= Jennifer Dunne =

American ecologist

Jennifer Dunne is an American ecologist whose research focuses on the network structure of food webs.
One of 14 scientists who led critical advances in food web research over the last century, according to the journal Food Webs, Dunne uses ecological network research to compare the varying ways humans interact with other species through space and time, providing a quantitative perspective on sustainability of socio-ecological systems.

== Education ==
Dunne attended Harvard University, where she earned an A.B. Cum Laude degree in philosophy, and received an M.A. in ecology and systematic biology from San Francisco State University. She earned her Ph.D. in Energy and Resources from the University of California, Berkeley in 2000 and was a National Science Foundation postdoctoral research fellow in biological informatics.

== Research and career ==

Dunne is recognized as a leader in ecological network research, having made significant contributions toward understanding the dynamics and function of ecological networks through modeling and analysis. Ecological networks capture the complex interactions among species that provide structure to biodiversity.

She is the author of more than 135 scientific publications. In 2025, she has a h-index of 45.

In 2025, Dunne conducts her research at the Santa Fe Institute, where she is a resident professor and also serves as vice president for Science.

===Achievements===

In 1998, with co-author Neo Martinez, she published her first work on the roles of time, space, and other scales (e.g., species richness) in food web research.
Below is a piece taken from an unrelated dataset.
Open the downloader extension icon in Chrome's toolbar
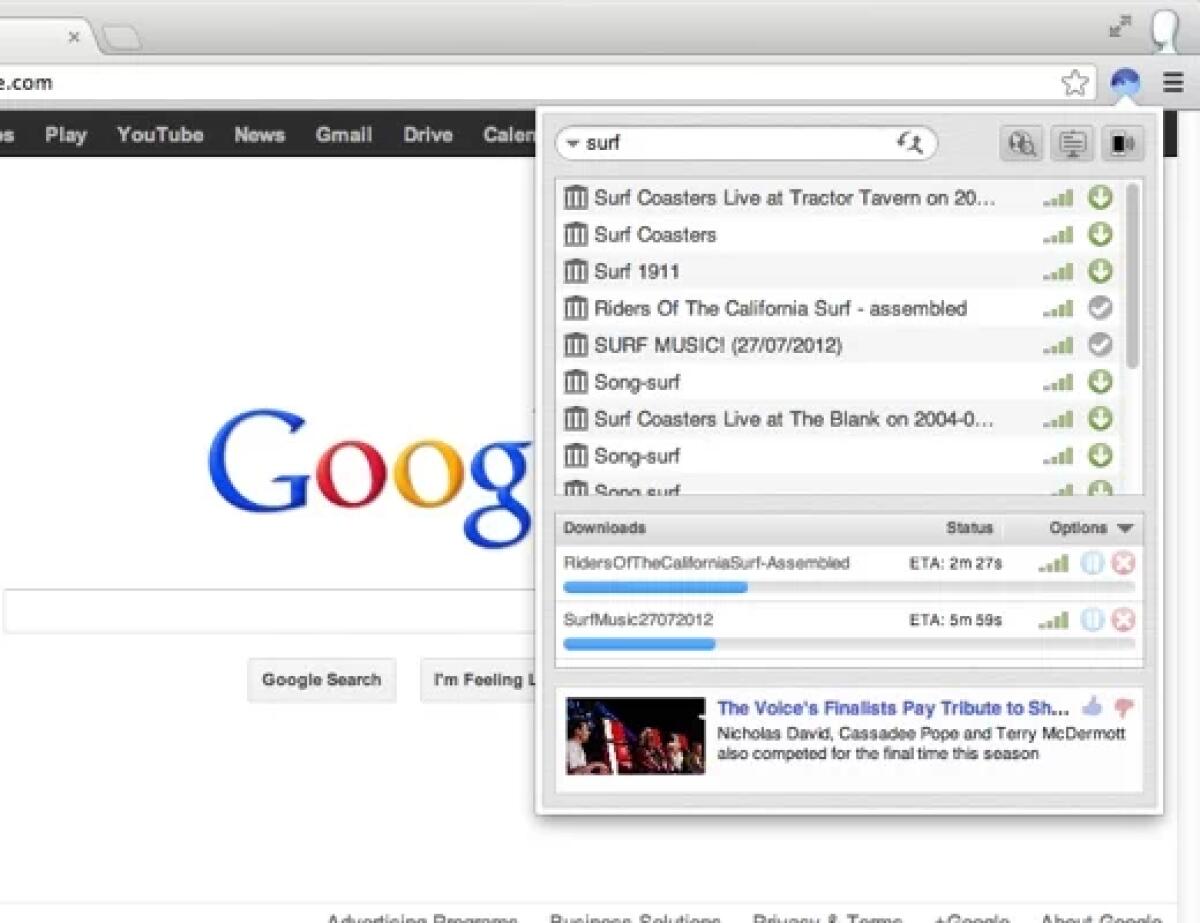 click(x=1124, y=82)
In 2002, she published highly cited articles on the network structure of food webs and on the robustness of trophic networks (food webs) in the face of biodiversity loss through extinction. Dunne and her co-authors have also published influential papers on the dynamics of adaptive feeding in ecological networks, cascading extinctions, paleo-ecological networks reconstructed from a 48-million-year old deposit of Messel shale, and networks reconstructed from the Chengjiang and Burgess Shale assemblages - work which indicates that prehistoric food webs are very similar to modern webs in their network structures.
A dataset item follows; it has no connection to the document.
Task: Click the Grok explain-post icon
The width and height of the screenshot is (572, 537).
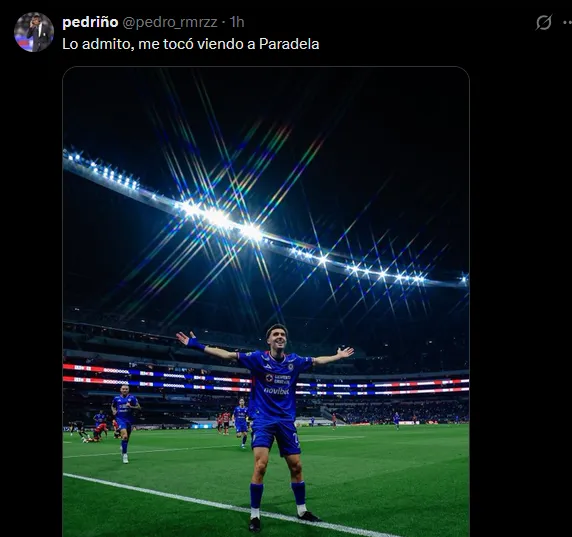Action: pos(544,22)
In 2016, her team published the first highly detailed food web that included humans (the Sanak Island Aleut) in a complex food web with other species. It suggested that the role Sanak Islanders played in their food web, as supergeneralists, had a stabilizing effect on the ecosystem.

She was named Fellow of The Ecological Society of America in 2017 for deep and central contributions to the theory of food web analyses, including its extension to paleo food webs.
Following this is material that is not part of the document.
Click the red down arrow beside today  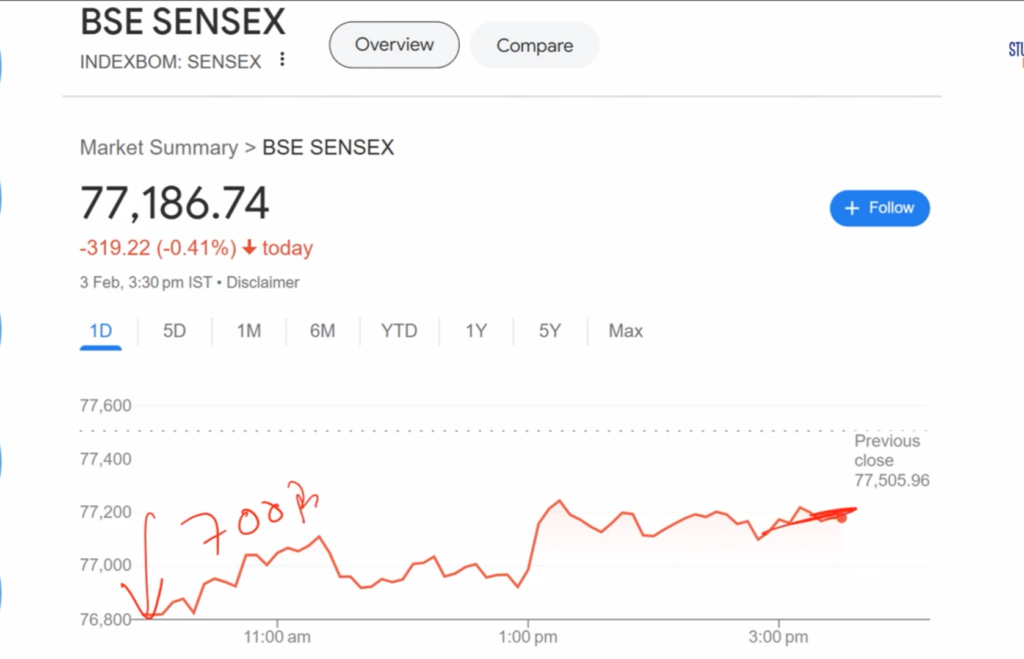[x=249, y=248]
Dunne also served as an External Advisor to the National Socio-Environmental Synthesis Center (SESYNC) from 2017 to 2021.

Her research extends the analysis of pre-industrial humans roles in their ecosystems beyond food webs, to include other interactions such as using other species for tools and clothing. It was presented during a Scientific Session at the 2019 annual conference of the American Association for the Advancement of Science.

In 2020, she was named Fellow of the Network Science Society (NetSci) for her "pioneering work elucidating the network structure of ecology, particularly food webs, highlighting the interplay of dynamics and structure of networks."

She has served on the editorial boards of Theory in Biosciences and The SFI Press, and was one of the original senior-level editors at the Journal of Complex Networks, Oxford University Press. She has also served on the steering committee for ASU-SFI Center for Biosocial Complex Systems, and on the Board of Advisors for the science/culture magazine Nautilus.